With a weekend of solid training sessions under the belt, consolidated by a morning of training on the Brunton Park pitch, we spoke to Gav Skelton about how the group is feeling as their return to action at Harrogate on Tuesday night looms large.
“I think we’re all chomping at the bit,” he told us. “I know people are talking about the amount of games we’ve got to play, but we can’t moan about games being off then moan when that we have to play them.
“It’s really exciting, I think there’s 11 or 12 weeks left and we’ve got lots of games coming up. Hopefully it will be an exciting time.
“Obviously it is disruptive when games are off, but it is what it is. It’s out of our hands and there isn’t much we can do. We prepare for the games, look at the opposition shape and set pieces and things like that, and then it comes to the weekend and you can’t actually fulfil what you’ve prepared for.
“It’s part of the process, yes it’s frustrating, but we’re like everybody and we want to play. We’ve had games off which has meant we’ve had a very stop-start period, but it’s been the same for other teams. We prepare for each game and when they get called off you just have to look at how you prepare for the next one.”
But did the return to training on a full-sized pitch at Kendal signal a return to the intensity levels the lads had been at prior to this unprecedented spell.
“I know we keep saying it, but they are a good bunch and hopefully they get rewarded for it,” he commented. “They’re all desperate to play and I know the fans and everybody around the club is just desperate for some live action.
“Hopefully we can make that frustration work to our advantage and take our energy into the games coming up. The lads have trained well over the weekend and been at full pelt. We’ve had a couple of really hard sessions and got a lot of work into them.
“We’ve also been able to get some work into them tactically as well as getting work into their legs which will hopefully benefit them. Naturally I think you’re bound to lose something by not being outside, but we’re lucky to have the Neil Centre because it is somewhere to train, and some clubs won’t have that.
“We all know you can’t replicate a full-sized pitch and the distances you can get on that, so you do prefer to have that option. We’ll find if the lads feel rusty, but the situation has been out of our control and all we can do is work as hard as we can.

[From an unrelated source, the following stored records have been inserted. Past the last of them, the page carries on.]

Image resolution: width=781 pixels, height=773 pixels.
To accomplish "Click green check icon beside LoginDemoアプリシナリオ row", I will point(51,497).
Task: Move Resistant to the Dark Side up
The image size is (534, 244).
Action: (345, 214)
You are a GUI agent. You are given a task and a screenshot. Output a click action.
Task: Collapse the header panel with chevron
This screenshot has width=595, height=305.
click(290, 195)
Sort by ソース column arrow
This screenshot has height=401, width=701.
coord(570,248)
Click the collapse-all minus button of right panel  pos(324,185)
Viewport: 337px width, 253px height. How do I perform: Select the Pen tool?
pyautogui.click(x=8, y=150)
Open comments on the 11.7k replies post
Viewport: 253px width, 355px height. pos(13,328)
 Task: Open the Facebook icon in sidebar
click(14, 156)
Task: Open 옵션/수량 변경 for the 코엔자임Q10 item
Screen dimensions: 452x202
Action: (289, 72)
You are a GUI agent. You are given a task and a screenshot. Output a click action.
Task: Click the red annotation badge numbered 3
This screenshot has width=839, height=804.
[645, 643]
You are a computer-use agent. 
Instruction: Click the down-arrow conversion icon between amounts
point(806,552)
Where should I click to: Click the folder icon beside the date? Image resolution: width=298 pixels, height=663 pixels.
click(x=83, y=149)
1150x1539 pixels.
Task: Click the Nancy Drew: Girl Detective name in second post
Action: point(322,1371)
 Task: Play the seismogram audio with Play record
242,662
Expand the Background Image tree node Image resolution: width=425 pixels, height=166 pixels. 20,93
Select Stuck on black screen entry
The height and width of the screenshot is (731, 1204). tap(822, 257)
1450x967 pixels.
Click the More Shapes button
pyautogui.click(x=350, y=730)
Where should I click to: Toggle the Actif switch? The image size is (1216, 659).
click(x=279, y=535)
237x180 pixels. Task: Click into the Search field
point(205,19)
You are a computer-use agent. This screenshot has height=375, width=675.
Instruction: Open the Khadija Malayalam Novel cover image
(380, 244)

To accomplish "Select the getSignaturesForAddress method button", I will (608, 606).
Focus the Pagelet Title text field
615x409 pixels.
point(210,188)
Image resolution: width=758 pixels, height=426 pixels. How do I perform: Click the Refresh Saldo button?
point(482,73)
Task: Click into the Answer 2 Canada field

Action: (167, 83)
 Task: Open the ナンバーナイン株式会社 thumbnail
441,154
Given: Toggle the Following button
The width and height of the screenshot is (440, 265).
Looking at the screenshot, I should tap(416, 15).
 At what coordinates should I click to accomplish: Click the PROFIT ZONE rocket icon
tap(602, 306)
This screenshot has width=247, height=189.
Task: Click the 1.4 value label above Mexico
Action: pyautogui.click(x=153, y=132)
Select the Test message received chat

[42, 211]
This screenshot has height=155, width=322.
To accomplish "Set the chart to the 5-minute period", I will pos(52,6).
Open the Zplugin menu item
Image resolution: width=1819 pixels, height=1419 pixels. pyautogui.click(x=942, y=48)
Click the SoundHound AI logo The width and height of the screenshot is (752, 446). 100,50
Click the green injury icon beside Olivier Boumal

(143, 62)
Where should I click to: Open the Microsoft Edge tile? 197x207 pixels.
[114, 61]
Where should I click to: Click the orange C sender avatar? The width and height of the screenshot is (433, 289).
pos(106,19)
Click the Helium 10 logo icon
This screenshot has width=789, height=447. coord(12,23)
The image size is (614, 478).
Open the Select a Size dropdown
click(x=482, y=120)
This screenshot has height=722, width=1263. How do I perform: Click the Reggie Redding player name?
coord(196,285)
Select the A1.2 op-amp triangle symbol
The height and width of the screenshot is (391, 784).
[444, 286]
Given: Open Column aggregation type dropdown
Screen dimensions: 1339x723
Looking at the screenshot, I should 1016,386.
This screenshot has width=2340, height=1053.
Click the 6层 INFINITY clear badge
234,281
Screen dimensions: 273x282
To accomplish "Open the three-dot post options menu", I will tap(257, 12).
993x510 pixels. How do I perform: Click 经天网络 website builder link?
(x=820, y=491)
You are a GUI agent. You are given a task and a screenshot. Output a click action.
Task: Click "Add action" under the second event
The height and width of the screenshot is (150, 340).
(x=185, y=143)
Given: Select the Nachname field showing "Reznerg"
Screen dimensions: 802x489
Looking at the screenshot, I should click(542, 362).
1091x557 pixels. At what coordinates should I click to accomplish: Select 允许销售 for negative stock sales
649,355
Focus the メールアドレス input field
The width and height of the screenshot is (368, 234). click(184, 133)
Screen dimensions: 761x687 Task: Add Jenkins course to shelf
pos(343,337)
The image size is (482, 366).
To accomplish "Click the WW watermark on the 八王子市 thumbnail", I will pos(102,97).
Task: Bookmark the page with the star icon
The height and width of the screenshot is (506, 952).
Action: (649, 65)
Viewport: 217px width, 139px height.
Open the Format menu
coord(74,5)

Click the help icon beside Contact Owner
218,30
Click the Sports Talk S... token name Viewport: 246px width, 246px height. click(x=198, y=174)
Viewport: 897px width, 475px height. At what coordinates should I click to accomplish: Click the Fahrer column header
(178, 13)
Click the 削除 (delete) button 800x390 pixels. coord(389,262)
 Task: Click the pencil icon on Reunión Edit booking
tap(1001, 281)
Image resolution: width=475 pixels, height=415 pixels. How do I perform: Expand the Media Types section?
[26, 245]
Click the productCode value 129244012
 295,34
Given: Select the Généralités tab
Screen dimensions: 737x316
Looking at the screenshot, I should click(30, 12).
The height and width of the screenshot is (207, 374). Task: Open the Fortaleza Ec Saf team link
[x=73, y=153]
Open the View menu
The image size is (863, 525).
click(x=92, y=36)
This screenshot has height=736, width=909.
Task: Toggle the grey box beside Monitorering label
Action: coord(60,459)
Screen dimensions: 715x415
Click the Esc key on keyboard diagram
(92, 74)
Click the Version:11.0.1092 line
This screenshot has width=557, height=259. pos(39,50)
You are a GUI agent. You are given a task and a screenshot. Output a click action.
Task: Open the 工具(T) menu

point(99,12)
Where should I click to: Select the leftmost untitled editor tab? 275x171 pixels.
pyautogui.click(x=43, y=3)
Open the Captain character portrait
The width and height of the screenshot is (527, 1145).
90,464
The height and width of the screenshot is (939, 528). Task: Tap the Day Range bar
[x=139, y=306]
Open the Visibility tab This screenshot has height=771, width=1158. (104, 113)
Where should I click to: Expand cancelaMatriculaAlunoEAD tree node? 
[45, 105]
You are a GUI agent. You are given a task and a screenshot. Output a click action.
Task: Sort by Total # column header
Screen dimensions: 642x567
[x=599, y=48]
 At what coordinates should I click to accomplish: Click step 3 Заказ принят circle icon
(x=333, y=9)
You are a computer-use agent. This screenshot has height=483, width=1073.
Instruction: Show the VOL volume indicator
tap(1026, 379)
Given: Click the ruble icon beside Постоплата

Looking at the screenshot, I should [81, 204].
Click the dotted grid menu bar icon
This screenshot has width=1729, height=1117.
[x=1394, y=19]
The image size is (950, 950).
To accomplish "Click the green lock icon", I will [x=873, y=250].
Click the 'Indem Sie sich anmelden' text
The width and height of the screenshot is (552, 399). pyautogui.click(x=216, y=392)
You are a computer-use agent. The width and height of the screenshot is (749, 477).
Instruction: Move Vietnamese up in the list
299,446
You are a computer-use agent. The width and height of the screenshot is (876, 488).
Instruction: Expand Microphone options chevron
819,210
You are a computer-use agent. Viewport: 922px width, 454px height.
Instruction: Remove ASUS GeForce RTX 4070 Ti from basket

“We’ve had somewhere to train over the last few days and we’ve made the most of it.”
And with the squad looking sharp there’s no doubt it will fire up some interesting selection issues for the manager.
“It’s a very competitive squad, they’re chomping at the bit, and it’s difficult to pick teams, benches and squads when you have players who all want to play and who probably deserve to play,” he confirmed. “That’s the manager’s final decision, which you can kind of pass over to him, but you can feel the competitive edge in training and you can tell that players can feel the pressure of having someone waiting to take their place.
“There are people looking over shoulders in every position and if you want to be an elite team that wants to do well, that sort of situation should push people on to do even better.
“You have to be adaptable in any season, whatever the situation. You get injuries, suspensions, and the five subs rule has changed how things work as well. There are so many factors, the opposition, home or away, players out of form, you just have to react and adapt as things go on.
“That’s all part of the challenge and the excitement of doing the jobs we do, and we’re ready for whatever might come our way.”
Also looking much healthier is the injury situation with just Danny Devine and Morgan Feeney as the longer-term ongoing concerns.
“The manager updated on those two last week and they’ll keep working away,” he said. “They’re both very focused and I know they just want to be back.
“George Tanner obviously had a very nasty injury but he’s working back towards full fitness. He’s a naturally fit lad anyway so we’ll see where he’s at with the training sessions to come.
“He’s been out for a long time so we’ll see how he manages. He has trained of late but we’re still waiting to see how far off he is from a return to action.”